There are of course some tradeoffs that this increased flexibility brings. You’ll need either to pay for ongoing web hosting or to cajole your IT department into providing space and installing the software for you. And you’ll have the added (fairly minor) burden of keeping the software and plugins up to date so that your site is as safe as possible from being hacked (we take care of this for you on WordPress.com). It’s for these reasons that I suggested at the outset that you first explore WordPress.com, which keeps you from having to worry about these little hassles.

If you do decide to take the plunge and install your own WordPress, you can of course export your data from WordPress.com in a format that will import cleanly into a self-hosted install. For more on the distinction between WordPress.com and self-hosted WordPress, see this explanation (or this one, which also lists some suggested hosting partners for self-hosted installs), and if you decide to start out with WordPress.com but are having trouble getting your bearings, try this tutorial.

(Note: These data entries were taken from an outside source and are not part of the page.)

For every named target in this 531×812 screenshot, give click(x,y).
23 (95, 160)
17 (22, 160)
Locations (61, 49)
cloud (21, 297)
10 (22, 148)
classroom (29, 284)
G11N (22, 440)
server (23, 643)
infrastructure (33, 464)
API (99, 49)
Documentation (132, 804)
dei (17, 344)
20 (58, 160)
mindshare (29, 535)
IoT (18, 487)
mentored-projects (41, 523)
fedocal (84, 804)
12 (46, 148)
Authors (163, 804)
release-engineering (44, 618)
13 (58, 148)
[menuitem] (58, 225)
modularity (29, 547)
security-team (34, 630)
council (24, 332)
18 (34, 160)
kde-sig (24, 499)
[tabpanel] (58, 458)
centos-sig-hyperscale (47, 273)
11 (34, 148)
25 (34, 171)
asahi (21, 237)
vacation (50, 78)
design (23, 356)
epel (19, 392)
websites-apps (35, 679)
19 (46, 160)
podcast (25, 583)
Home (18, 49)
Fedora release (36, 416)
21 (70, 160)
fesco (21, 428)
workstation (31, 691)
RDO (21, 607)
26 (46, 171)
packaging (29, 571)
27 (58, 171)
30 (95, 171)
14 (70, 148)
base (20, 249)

6 thoughts on “Starting a Course Blog with WordPress

  1. That`s great!
    Wordpress is already a good resource for academics, but is true that you need some basic skills to use it like you need.
    If still target your objective> „ways to address the particular needs of that segment of users, which I take to be composed mostly of professors and graduate students with some publishers mixed in.” please have a look at http://scholar.harvard.edu Is a projects developed on Drupal.
    coursewa.re is an initiative of Stas which already developed ScholarPress for BuddyPress. I hope this will be full featured.